OpenGL ES / Vulkan: Per fragment stencil write/test (on Qualcomm Snapdragon XR2) - opengl-es

I would like to render two meshes, the first one writing into the stencil buffer and the second one testing against it.
I want to do that on a per fragment level though (the fragment shader of the first object should define which value to write into the stencil buffer and the fragment shader of the second object should define whether and against which stencil value the fragments of the second object should be clipped).

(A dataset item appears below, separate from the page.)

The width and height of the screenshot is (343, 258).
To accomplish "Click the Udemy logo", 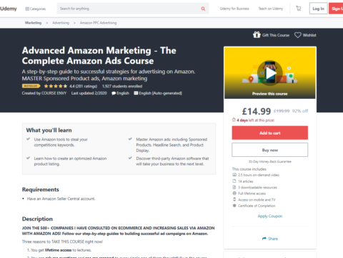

My Target Platform is the Oculus Quest 2, which has a Qualcomm Snapdragon XR.
If the platform would support GL_ARM_shader_framebuffer_fetch_depth_stencil, I could use that, but that's only supported on some Mali GPUs.
The reason I want to use stencils is that I want to render everything in a single forward rendering pass for performance reasons and since I'm already forced to use fragment discard in my shaders, early z-rejection is off the table anyway so that's not a concern.
How can I achieve per fragment stencil writing/testing on Qualcomm Snapdragon XR2 in either OpenGL ES 3.0 or Vulkan?
any pointers are appreciated.

I had to print out all available extensions on the Quest 2 recently for a project and can confirm that GL_ARM_shader_framebuffer_fetch_depth_stencil is supported.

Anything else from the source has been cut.